The Cabinet Office has launched a guide for Digital, Data and Technology (DDaT), with advice on sourcing and contracting for digital, data and technology projects and programmes.

The playbook is intended to be used by commercial, finance, project delivery, policy and professionals in public sector contracting authorities that are responsible for the planning and delivery of public sector DDaT contracts.

Created as a means to reduce costs and support job creation, the playbook sets out 11 policy reforms for how the government should assess, procure and deliver digital projects and programmes. According to government chief commercial officer Gareth Rhys-Williams and head of the digital profession Joanna Davinson, the playbook is focused on “getting things right at the start”.

“Setting projects and programmes up for success can take more time upfront, but we know from past experience that this early investment can be repaid many times over by enabling us to avoid costly mistakes later on,” they said. “Changing our approach to procurement in this sector will allow us to learn from successes and failures across government and industry.”

This includes online public services, as well as business systems ranging from small database applications through to major transactional systems supporting tax collection or benefits payments. It also relates to back-office systems such as finance, human resources and facilities management systems, as well as infrastructure such as computers and email.

All central government departments and their arms-length bodies are expected to follow the rules outlined in the DDaT playbook on a “comply or explain” basis.

“We need to be better at setting up commercial relationships that enable us to take full advantage of the products and services that exist in the market,” said Alex Chisholm, chief operating officer for the Civil Service and permanent secretary for the Cabinet Office, in the playbook’s foreword. “Equally, we also need to develop our in-house DDaT capabilities by ensuring that knowledge transfer is built in at all levels.”

Applicable to all DDaT projects and programmes including software and hardware, the playbook describes what should be done from policy inception through to transition and operation, and sets out a best practice framework to achieve improved delivery and outcomes.

Policies set out in the guidance include commercial pipelines, whereby contracting authorities should publish their plans in detail and with certainty to help suppliers understand their needs and prepare accordingly. This should be done at least 18 months before contracting.

Another area included in the key policies includes the requirement to apply a cyber security assessment. This will see contracting authorities assessing their own and suppliers’ cyber security in addition to understanding how any procurement impacts their ability to continue to meet minimum cyber security standards.

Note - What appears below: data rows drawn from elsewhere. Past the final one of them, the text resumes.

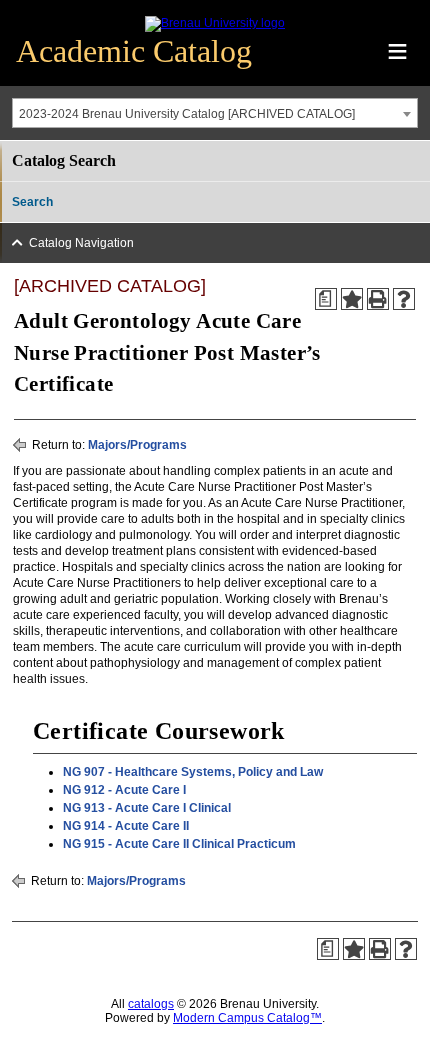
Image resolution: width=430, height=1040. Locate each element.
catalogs (151, 1004)
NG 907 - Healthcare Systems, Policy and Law (193, 772)
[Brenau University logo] (215, 23)
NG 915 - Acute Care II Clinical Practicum (179, 844)
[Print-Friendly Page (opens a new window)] (378, 299)
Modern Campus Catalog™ (247, 1018)
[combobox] (215, 113)
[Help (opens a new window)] (404, 299)
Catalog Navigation (81, 243)
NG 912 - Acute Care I (124, 790)
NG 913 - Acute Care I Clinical (147, 808)
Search (32, 202)
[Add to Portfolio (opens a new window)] (352, 299)
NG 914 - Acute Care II (126, 826)
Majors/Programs (137, 445)
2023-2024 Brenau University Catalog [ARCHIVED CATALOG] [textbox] (187, 114)
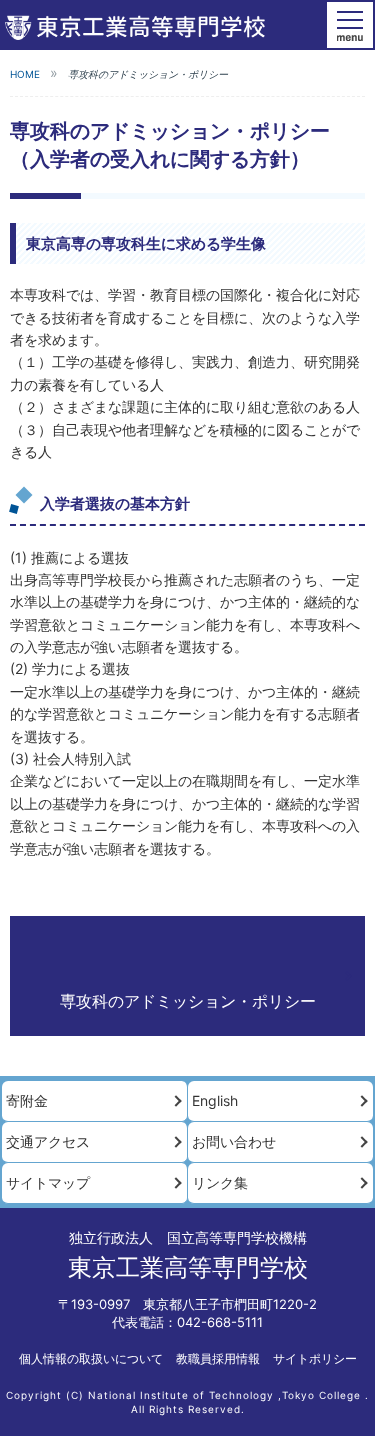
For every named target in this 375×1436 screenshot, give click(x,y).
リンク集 (220, 1182)
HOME (25, 74)
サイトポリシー (315, 1358)
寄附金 (27, 1100)
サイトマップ (48, 1182)
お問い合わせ (234, 1141)
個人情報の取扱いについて (91, 1358)
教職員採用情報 (218, 1358)
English (215, 1100)
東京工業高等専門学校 (188, 1267)
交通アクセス (48, 1141)
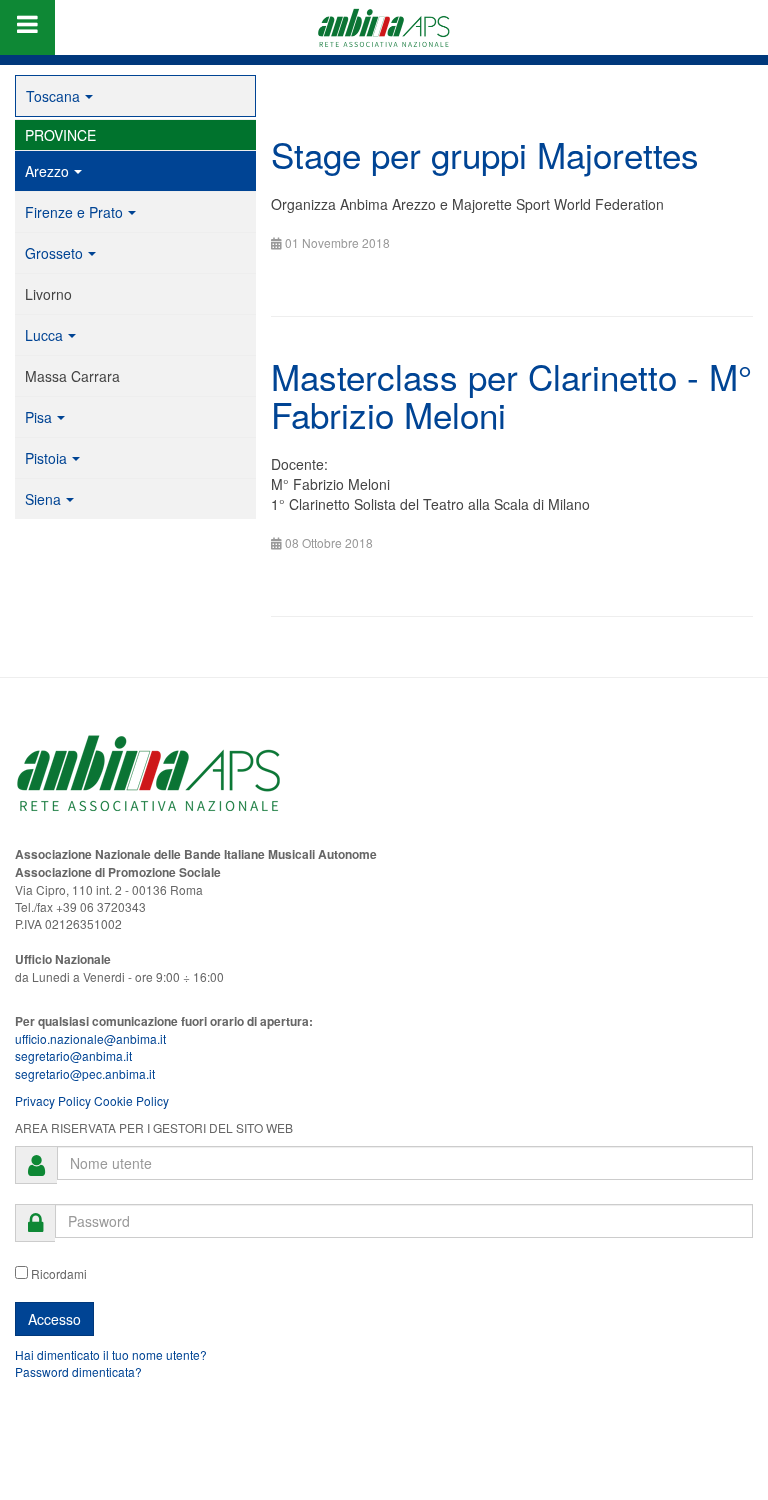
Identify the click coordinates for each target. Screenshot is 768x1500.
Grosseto (54, 253)
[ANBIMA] (384, 27)
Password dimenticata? (78, 1371)
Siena (43, 499)
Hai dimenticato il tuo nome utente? (111, 1354)
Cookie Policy (131, 1100)
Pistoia (46, 458)
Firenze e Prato (74, 212)
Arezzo (47, 171)
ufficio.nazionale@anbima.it (90, 1038)
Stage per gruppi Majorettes (485, 154)
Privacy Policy (53, 1100)
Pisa (38, 417)
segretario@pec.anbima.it (85, 1073)
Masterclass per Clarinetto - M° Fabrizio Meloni (511, 395)
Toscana (53, 96)
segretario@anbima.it (73, 1055)
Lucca (44, 335)
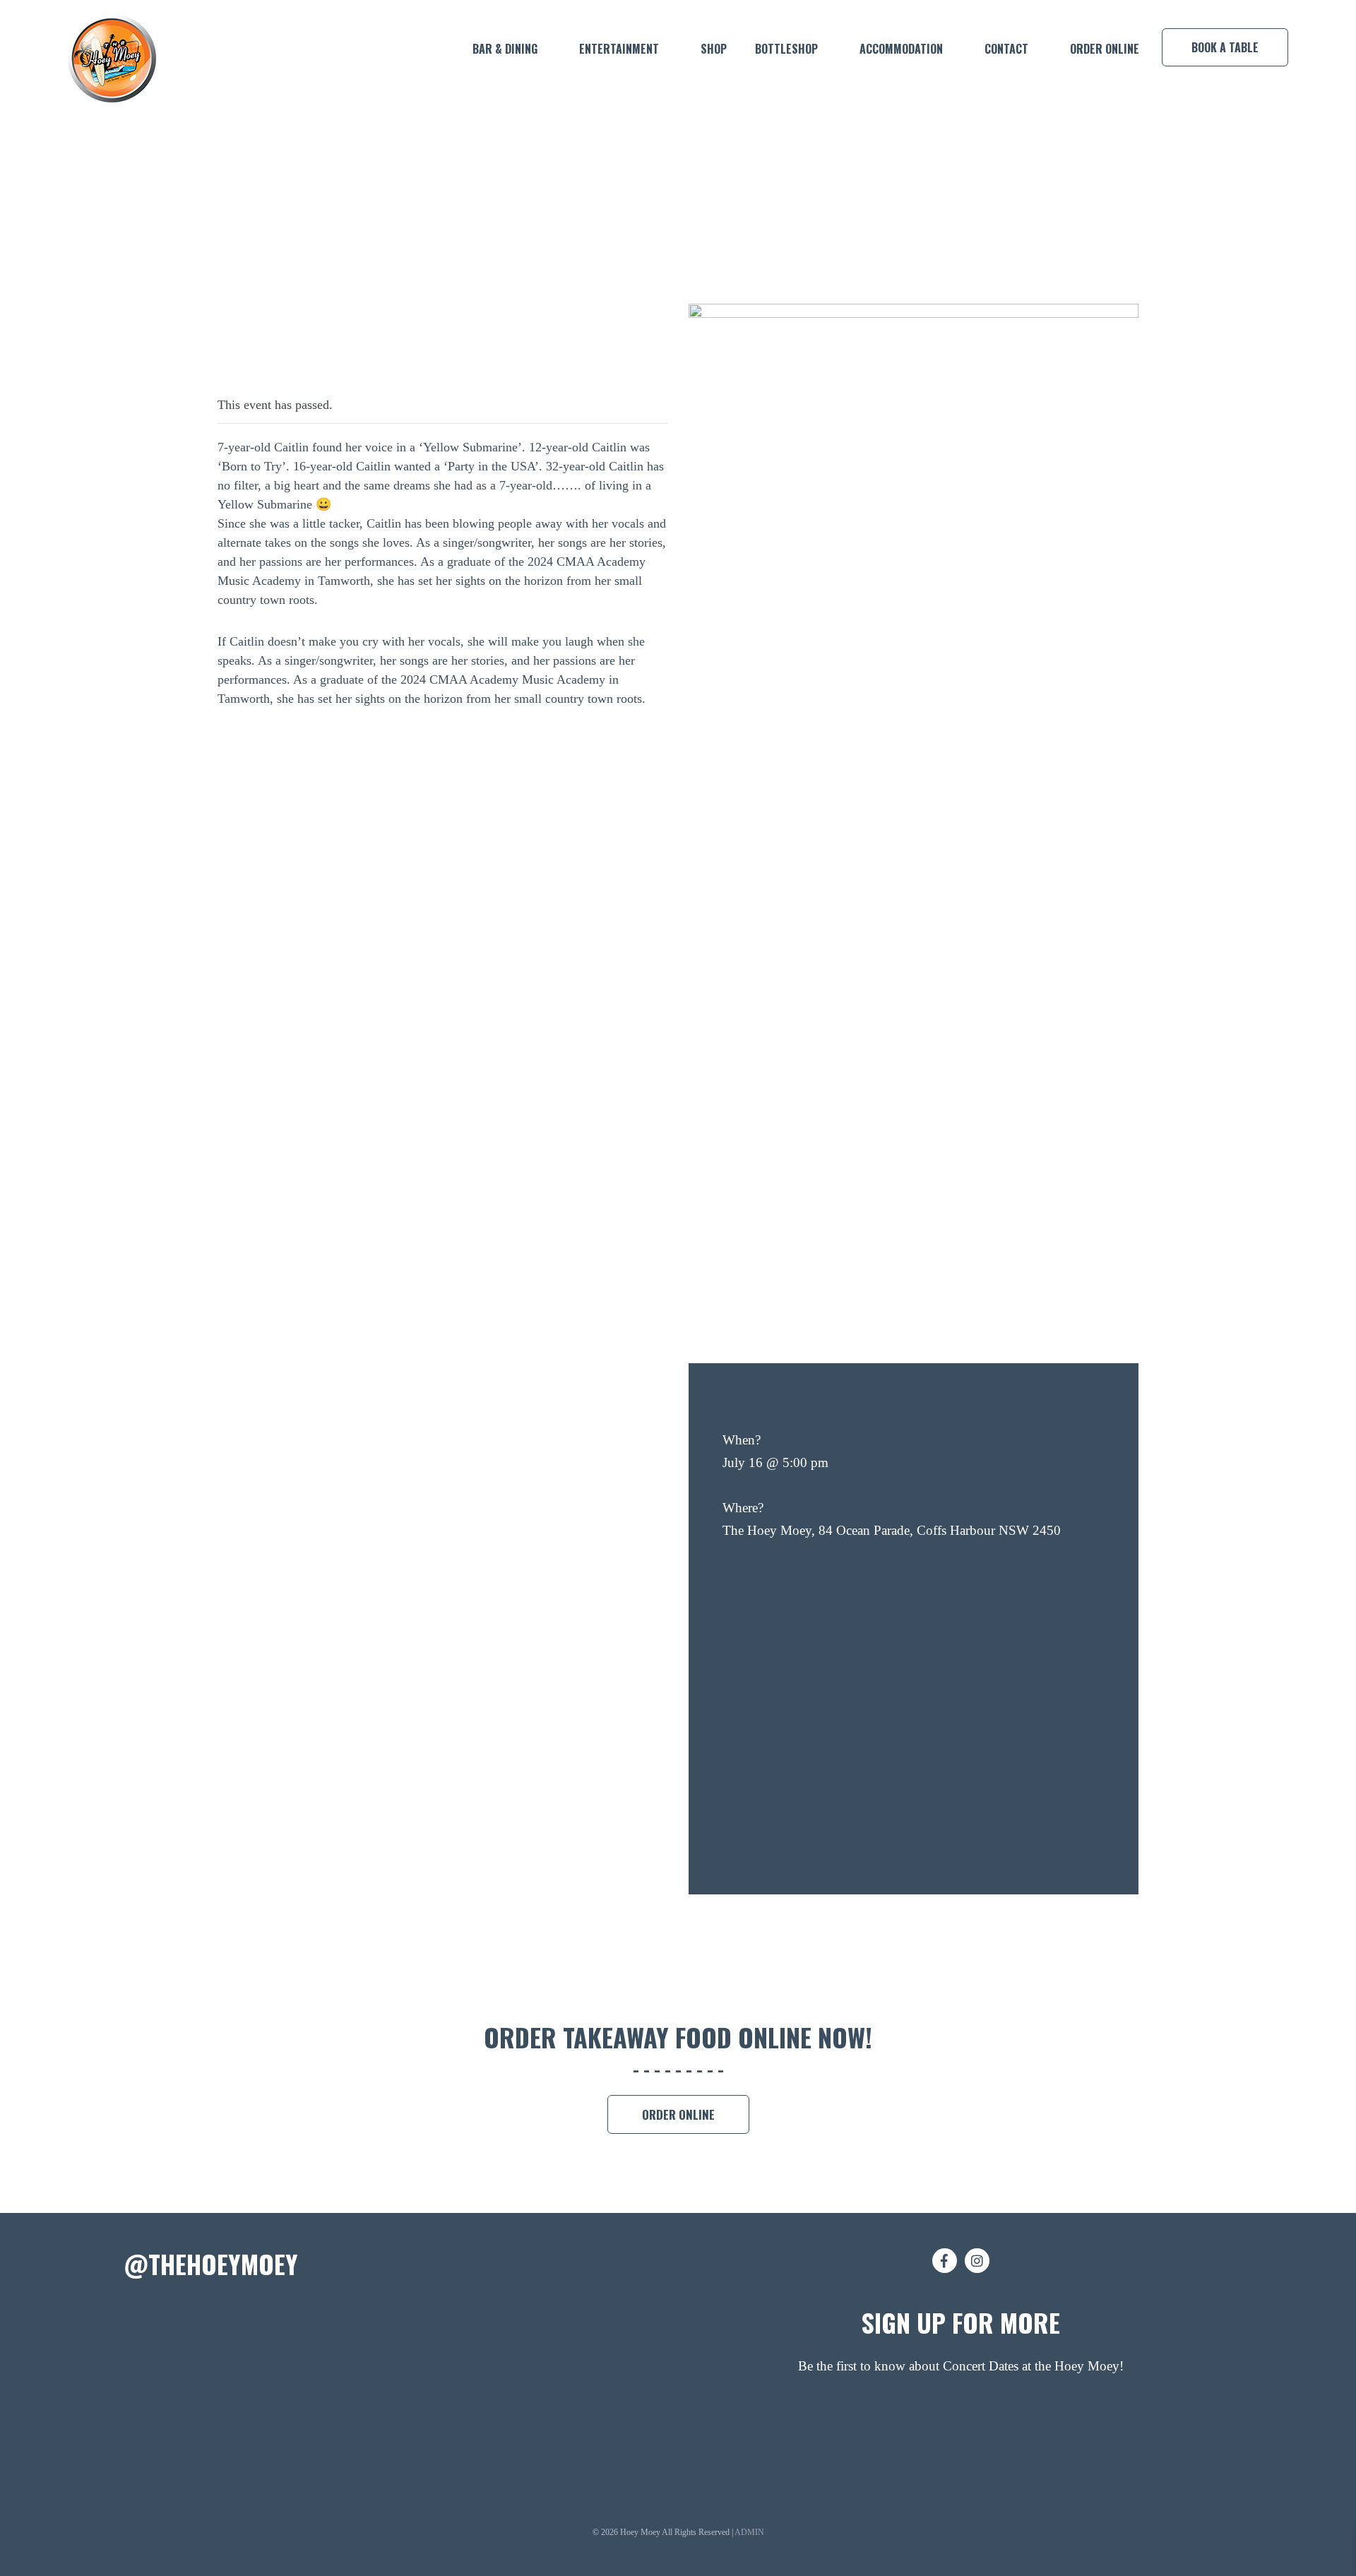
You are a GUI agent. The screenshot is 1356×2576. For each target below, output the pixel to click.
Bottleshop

“The cyber security assessment should inform contract design and a requirement that suppliers meet minimum standards should be embedded into contracts to maintain the security of government data throughout the commercial lifecycle,” the playbook said, adding that the Cyber Essentials Scheme is mandatory for all new government contracts that handle personal data.

Also among the policies of the playbook is the need to exchange and share information and data between contracting authorities and suppliers across government. According to this policy, “software should be open-source and designed to allow access in a platform-agnostic way”, the playbook said.

“Data should be shared using consistent methods, primarily with APIs which conform to Central Digital and Data Office API technical and data standards, satisfy the requirements of the Technology Code of Practice and are well documented,” it added.

In relation to legacy, the guidance noted that the government’s DDaT products and services “should be modern and fit for purpose, and preventing future legacy IT is essential to achieving this”. The guidance requires contracting authorities to ensure all software is kept up-to-date and supported for the duration of the contract. Suppliers and contracting authorities should also plan early for when contracts end, including any extensions, according to the playbook.

The playbook also outlined six “cross-cutting priorities” that policy reforms are intended to support: taking an outcome-based approach, avoiding and remediation legacy IT, being cyber secure by design, enabling innovation, driving sustainability and levelling the playing field for small and medium-sized enterprises.

According to minister for government efficiency Jacob Rees-Mogg, the playbook “will draw on the wealth of digital expertise at our disposal to produce better services at lower cost”.

“This will go hand-in-hand with a new procurement regime that takes advantage of our position outside the European Union, offering more opportunities for small businesses to bid for government contracts, encouraging greater innovation in public services and ultimately delivering better value for taxpayers,” he said in a statement.